As Fox News has moved in and essentially replaced the RNC as the driving electoral force in Republican politics today, and with Ailes ensconced in his kingmaker role, candidates have had to bow down to Fox in search of votes and the channel's coveted free airtime. That means campaigns have been forced to become part of the channel's culture of personal destruction, as well as its signature self-pity.
The truth is, the Republican Establishment all but ceded control of the party, or at least the public face of the party, to Fox News (and Rush Limbaugh) in January, 2009. Party leaders, demoralized by John McCain's electoral landslide defeat, faded into the background and obediently followed Fox News' often-hysterical lead as Rupert Murdoch's cable channel unveiled an unprecedented effort to demonize and delegitimize the newly elected president. (In the Fox-led world, it's conventional wisdom that Obama's a foreign, race-baiting Marxist who undermines Israel and is determined to destroy the American way of life.)
With Fox News at the irresponsible helm, the conservative movement in America, including the emerging Tea Party, became first and foremost a media movement, and one that gleefully cut ties with common sense and decency. (See: Glenn Beck, Rush Limbaugh.)
As blogger Andrew Sullivan noted this week:
The Republican Establishment is Rush Limbaugh, Roger Ailes, Karl Rove, and their mainfold products, from Hannity to Levin. They rule on the talk radio airwaves and on the GOP's own “news” channel, Fox.
With media outlets setting the conservative agenda, as well as raising campaign funds and boosting GOP candidates, it was Fox News that quickly transformed itself into the Opposition Party. It was Roger Ailes who, officially or unofficially, began to wear two hats: Program Director at Fox News, Chairman of the RNC.
In terms of whipping up bouts of anti-Obama hysteria, the crass Fox approach enjoyed some short-term success. However, that same media movement is now three long and rhetorically repetitive years into its Obama crusade and trying to nominate a presidential candidate via an extended national campaign. According to more and more worried conservatives, the results on display are disastrous.
Of course, conservatives should have thought that through before handing over the reins to Ailes and his misinformation minions. Indeed, none of this is unexpected. It's all entirely predictable. It's what happens when a mainstream political movement embraces a radical media strategy like the one being promoted by Fox News; the movement marches itself off a cliff.
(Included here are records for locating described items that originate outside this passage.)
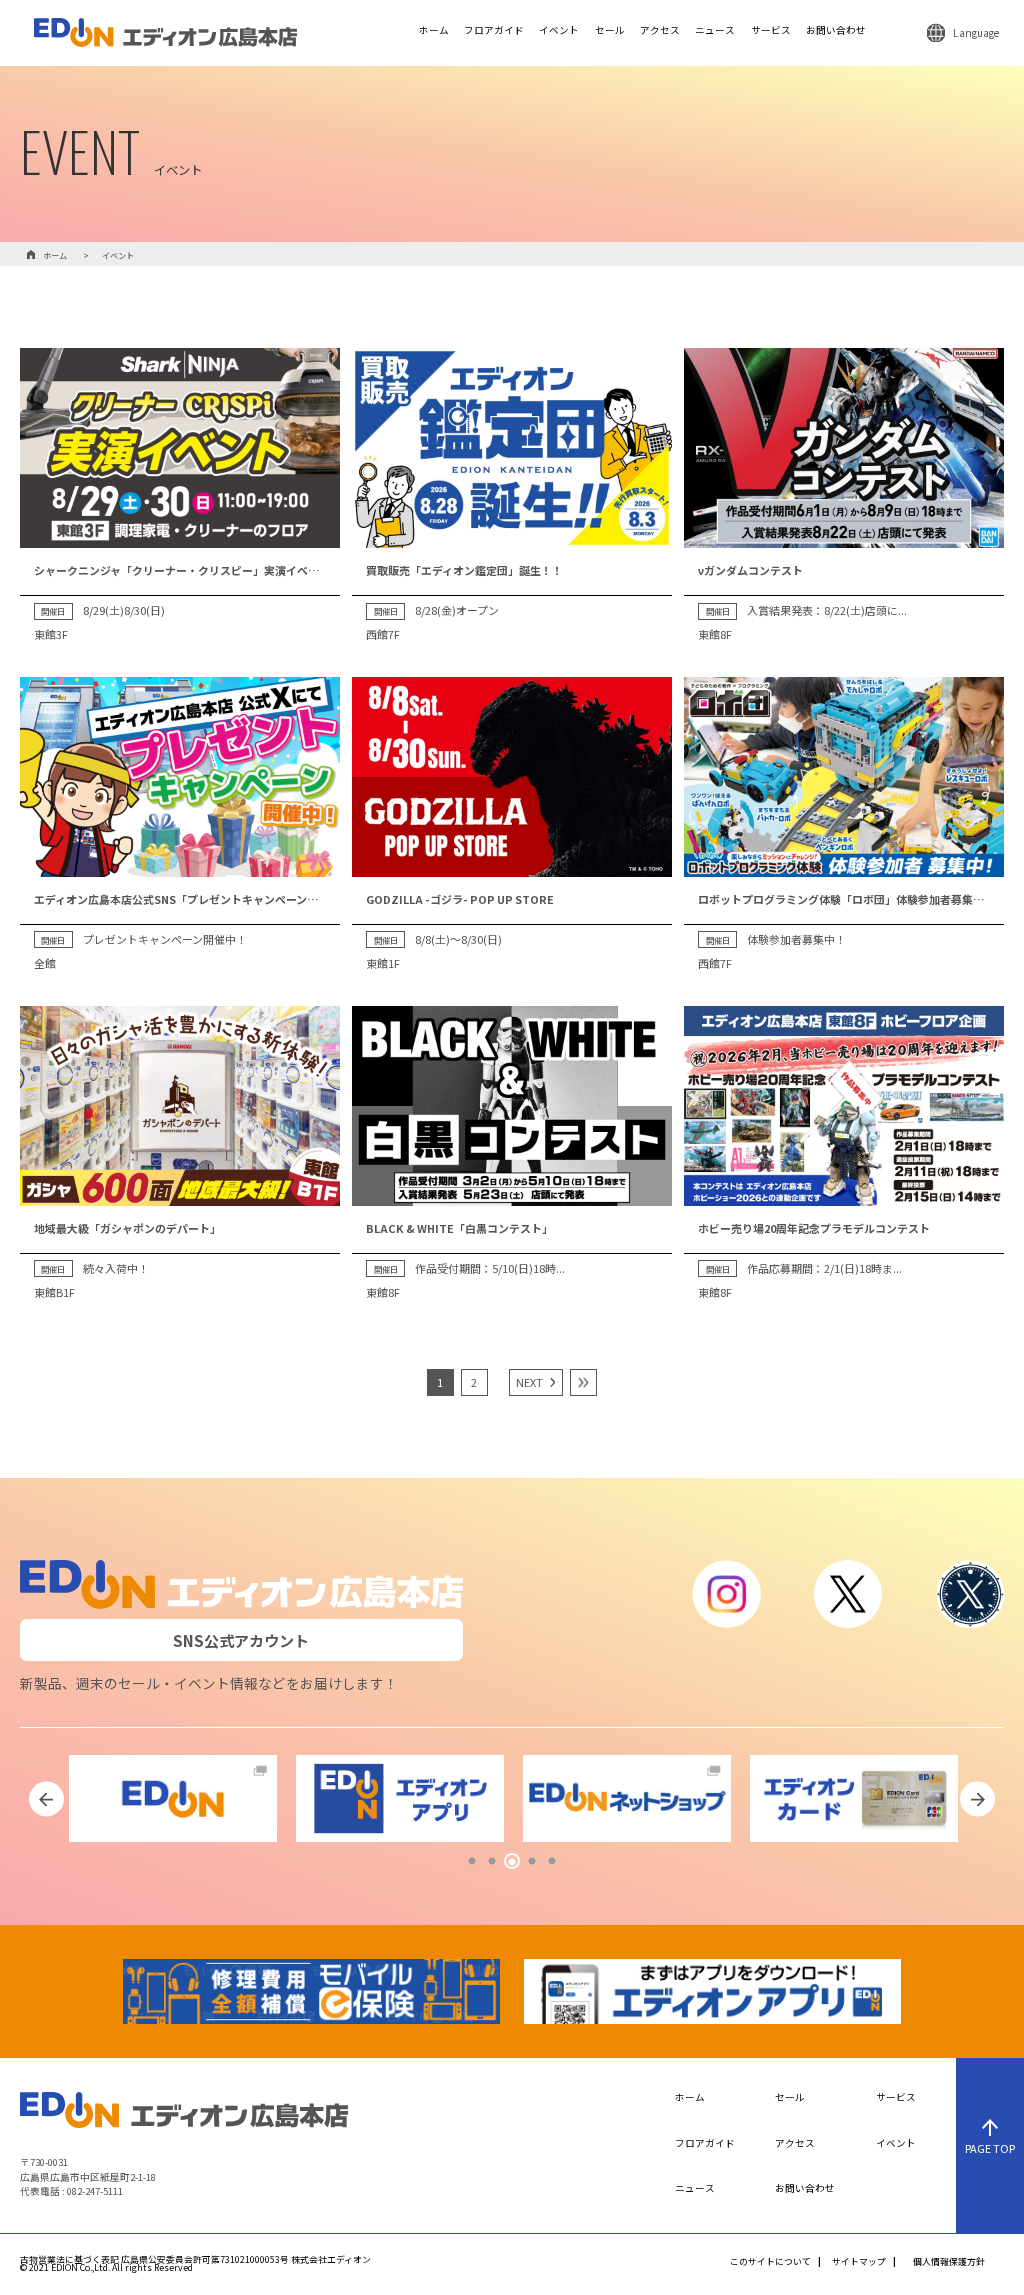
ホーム (434, 31)
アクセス (660, 31)
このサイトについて (770, 2262)
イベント (559, 31)
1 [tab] (472, 1862)
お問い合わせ (836, 31)
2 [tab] (492, 1862)
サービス (771, 31)
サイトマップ (859, 2262)
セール (610, 31)
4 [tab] (532, 1862)
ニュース (715, 31)
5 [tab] (552, 1862)
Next (977, 1799)
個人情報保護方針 (949, 2262)
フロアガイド (494, 31)
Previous (46, 1799)
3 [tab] (512, 1862)
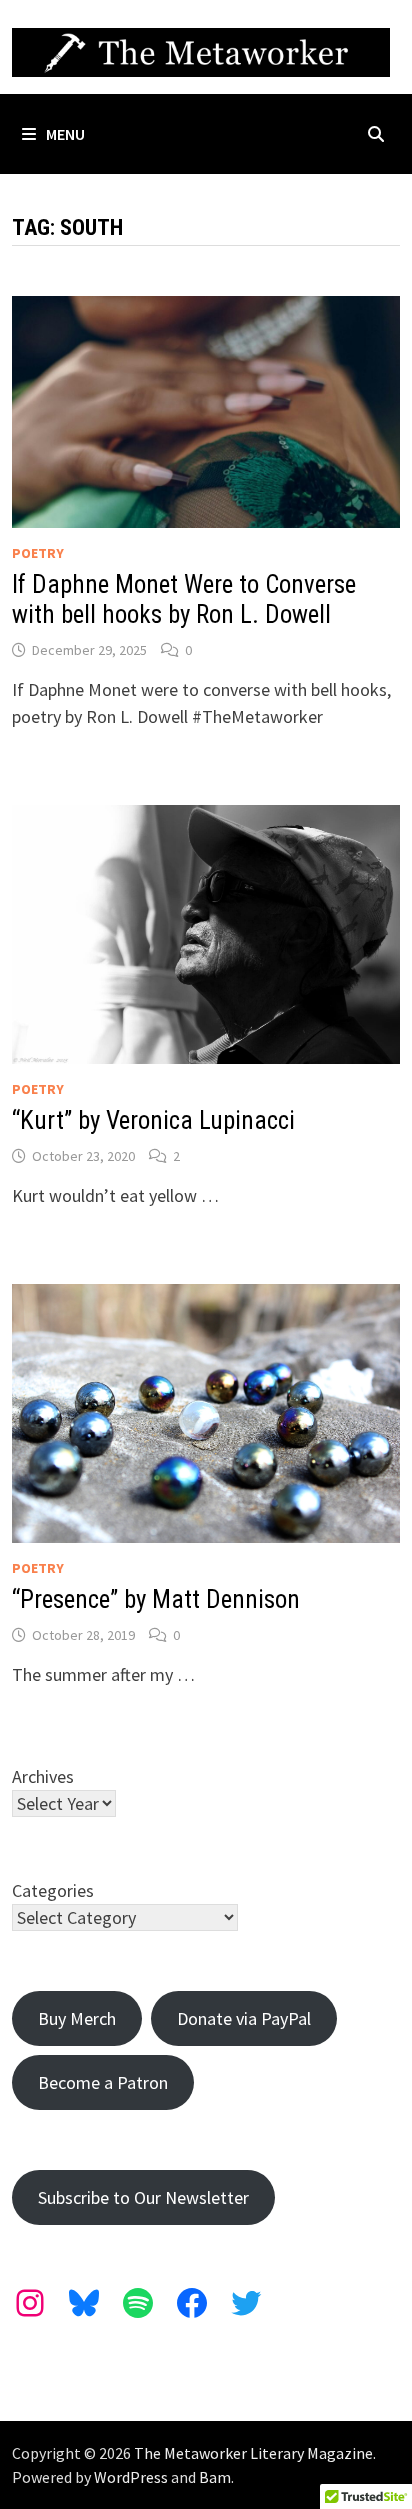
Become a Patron (103, 2082)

Conservative leaders themselves have freely adopted Fox News' profoundly un-unprofessional rhetoric about Obama, claiming just this week he's "pro-poverty" and his politics are "almost un-American." That's the Fox-ification of the GOP.
As Andrew Sullivan noted this week, the current GOP “purges dissidents, it vaunts total loyalty, it polices discourse for any deviation.” That sounds a lot like Fox News.
Two years ago, despondent conservative and former Bush speechwriter David Frum, noting the sweeping power that Ailes was accumulating, observed that, “Republicans originally thought that Fox worked for us, and now we are discovering we work for Fox.”
As the Republican primary unfolds, I wonder if more and more poll-weary conservatives would like to fire their new boss.